On June 7, the Libertarian Party of New Mexico, the ballot-qualified party, filed this brief in Libertarian National Committee v Libertarian Party of New Mexico, 1:26cv-1562. This is the trademark lawsuit initiated by the Libertarian National Committee. The brief depends on party history and recounts events from 1972, the year of the party’s founding.
The Last Ward, a Chicago news outlet, here describes the nightmare of petitioning in Chicago for School Board candidates, and advocates that the legislature authorize electronic signatures.
On June 8, the challenger to the Wisconsin Green Party petition for Secretary of State was withdrawn. So Pete Karas will be on the Green Party primary ballot.
Colorado holds primaries for four parties on June 30. It is unusual for minor parties to have primaries, but if a minor party nominating convention shows substantial support for two or more candidates for the same office, a primary is held. The Unity Party has a gubernatorial primary between Jeff Peckman and Paul Noel Fiorino. The Libertarian Party has a primary for Secretary of State between Alex Astley and Sean Vadney.
On June 5, independent New Mexico gubernatorial candidate Ken Miyagishima filed a lawsuit to overturn the 2% petition requirement for statewide independent candidates. The lawsuit was filed in Santa Fe district court. See this story. The case is Miyagishima v Touloouse Oliver, d101cv-2026-01571. It is before Judge Matthew Wilson.

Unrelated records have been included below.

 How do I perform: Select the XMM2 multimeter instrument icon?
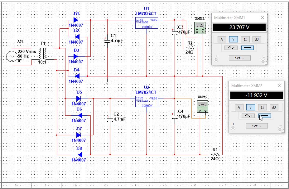tap(203, 107)
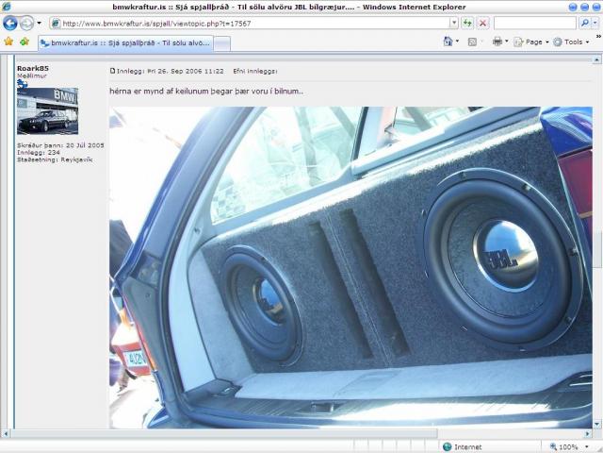
Task: Click the Refresh page icon
Action: pos(467,23)
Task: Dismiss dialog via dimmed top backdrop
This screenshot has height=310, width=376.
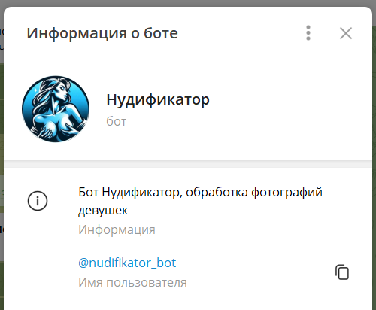Action: click(188, 3)
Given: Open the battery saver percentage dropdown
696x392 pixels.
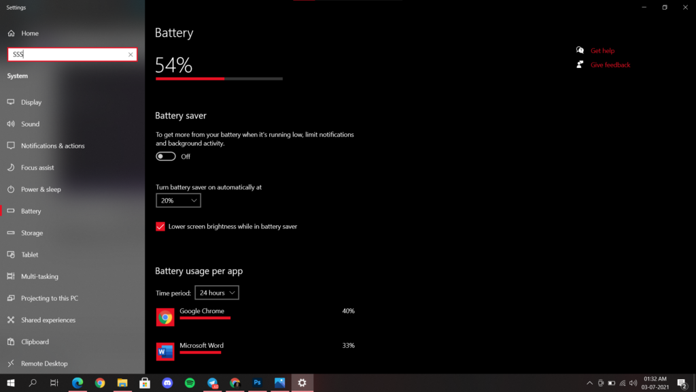Looking at the screenshot, I should tap(178, 200).
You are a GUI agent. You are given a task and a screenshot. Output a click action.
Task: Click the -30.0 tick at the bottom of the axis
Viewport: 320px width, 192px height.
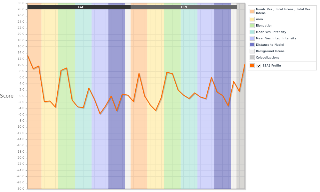20,189
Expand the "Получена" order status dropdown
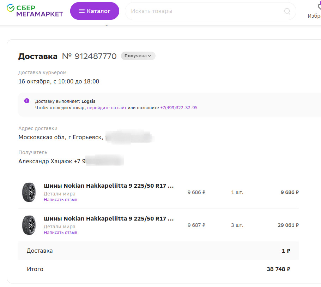Viewport: 321px width, 287px height. pos(138,56)
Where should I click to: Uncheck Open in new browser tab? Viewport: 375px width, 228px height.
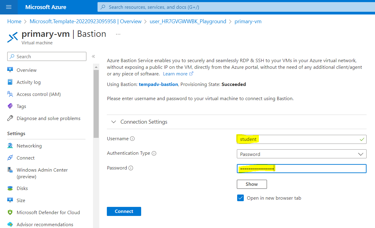pos(240,198)
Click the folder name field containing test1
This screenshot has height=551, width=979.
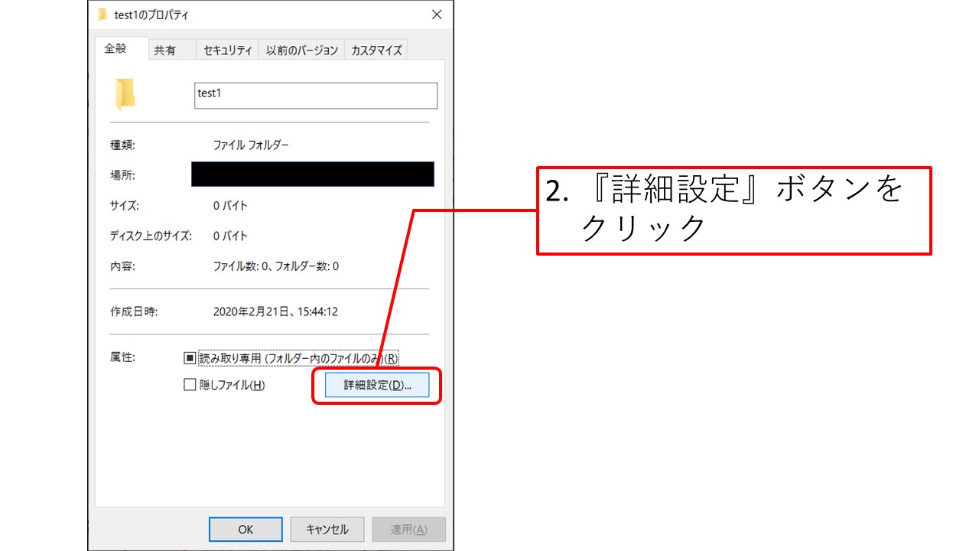point(315,96)
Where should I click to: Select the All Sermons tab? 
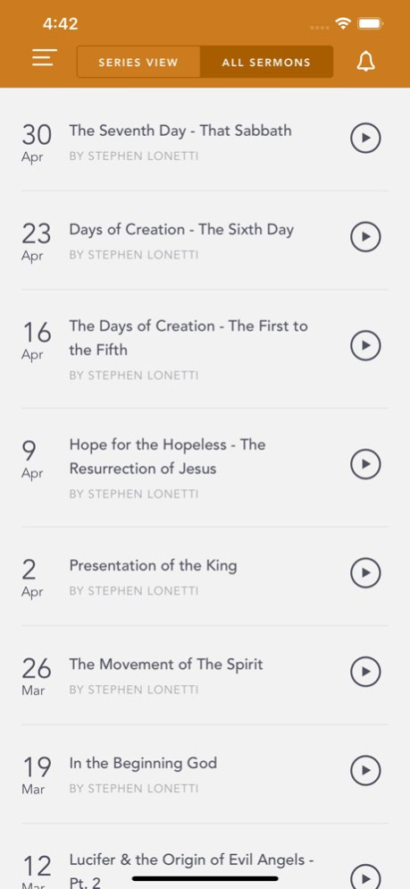click(x=266, y=62)
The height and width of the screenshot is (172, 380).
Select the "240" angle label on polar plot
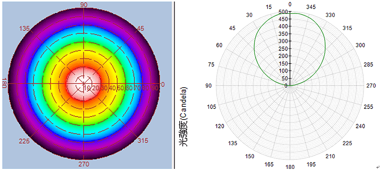pos(360,126)
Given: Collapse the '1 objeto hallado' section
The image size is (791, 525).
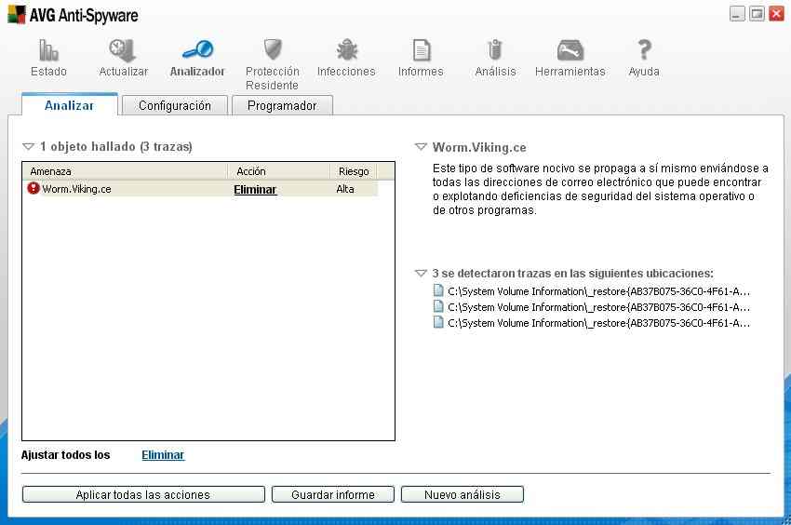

No independent candidate has ever been on the ballot for Governor of New Mexico. New Mexico has never had easy ballot access requirements for independent candidates, although in the past New Mexico had very easy ballot access for minor parties. The only statewide independent candidate petitions that succeeded in New Mexico were those for president in 1980, 1992, and 2004; and one for U.S. Senate in 1996. Ever since 2019 the independent presidential petition has been one-half of 1%, so I am excluding instances of presidential petition usages that were after 2019.